The Threading Building Blocks scheduler is not a real-time scheduler, and therefore it is not suitable for use in hard real-time systems. In real-time systems, a task can be given a deadline by which it must complete, and the usefulness of the task degrades if it misses its deadline. In hard real-time systems, a missed deadline can lead to a total system failure. In soft real-time systems, a missed deadline is not catastrophic but leads to a decrease in quality of service. The TBB library has no support for assigning deadlines to tasks, but it does have support for task priorities. These priorities might be of use in applications that have soft real-time requirements. Whether or not they are sufficient requires understanding both the soft real-time demands of the application and the properties of TBB tasks and task priorities.
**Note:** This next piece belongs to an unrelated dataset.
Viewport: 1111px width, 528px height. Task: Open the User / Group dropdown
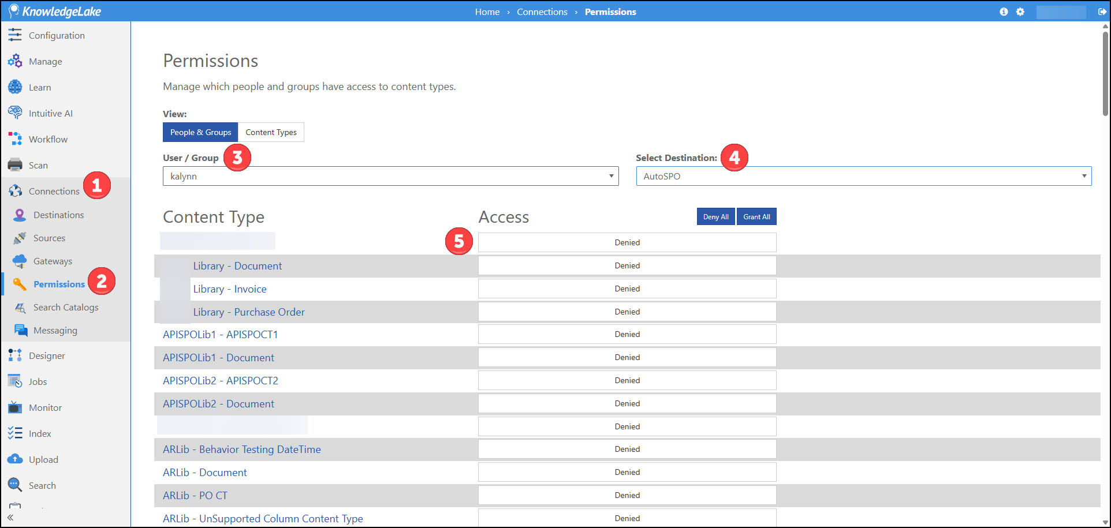click(390, 176)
Beyond soft real-time use, task priorities can have other uses as well. For example, we may want to prioritize some tasks over others because doing so will improve performance or responsiveness. Perhaps we want to prioritize tasks that free memory over tasks that allocate memory, so that we reduce the memory footprint of our application. Or perhaps, we want to prioritize tasks that touch data already in our caches over tasks that will load new data into our caches.

In this chapter, we describe task priorities as supported by TBB tasks and the TBB task scheduler. Readers that are considering TBB for soft real-time applications can use this information to determine if TBB is sufficient for their requirements. Other readers might find this information useful if needed to implement performance optimizations that benefit from task priorities.
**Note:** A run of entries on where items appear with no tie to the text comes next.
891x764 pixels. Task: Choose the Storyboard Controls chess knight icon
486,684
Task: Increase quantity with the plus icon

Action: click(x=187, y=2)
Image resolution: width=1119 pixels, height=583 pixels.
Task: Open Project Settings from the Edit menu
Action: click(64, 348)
Support for Non-Preemptive Priorities in the TBB Task Class

Just like with the support for task affinities described in Chapter 13, TBB’s support for priorities is enabled by functions in the low-level task class. The TBB library defines three priority levels: priority_normal, priority_low, and priority_high as shown in Figure 14-1.

Figure 14-1
figure 1

The types and functions in class task that support priorities

In general, TBB executes tasks that are higher priority before tasks that are lower priority. But there are caveats.

The most important caveat is that TBB tasks are executed non-preemptively by TBB threads. Once a task has started to execute, it will execute to completion – even if a higher priority task has been spawned or enqueued. While this behavior may seem like a weakness, since it may delay the application’s switch to higher priority tasks, it is also a strength because it helps us avoid some dangerous situations. Imagine if, for example, a task t0 holds a lock on a shared resource and then higher priority tasks are spawned. If TBB doesn’t allow t0 to finish and release its lock, the higher priority tasks can deadlock if they block on the acquisition of a lock on this same resource. A more complicated but similar issue, priority inversion , was famously the cause of problems with the Mars Pathfinder rover in the late 1990s. In “What Happened on Mars?”, Mike Jones suggests priority inheritance as a way to address these situations. With priority inheritance, a task that blocks higher priority tasks inherits the priority of the highest task it blocks. The TBB library does not implement priority inheritance or other complicated approaches since it avoids many of these issues due to its use of non-preemptive priorities.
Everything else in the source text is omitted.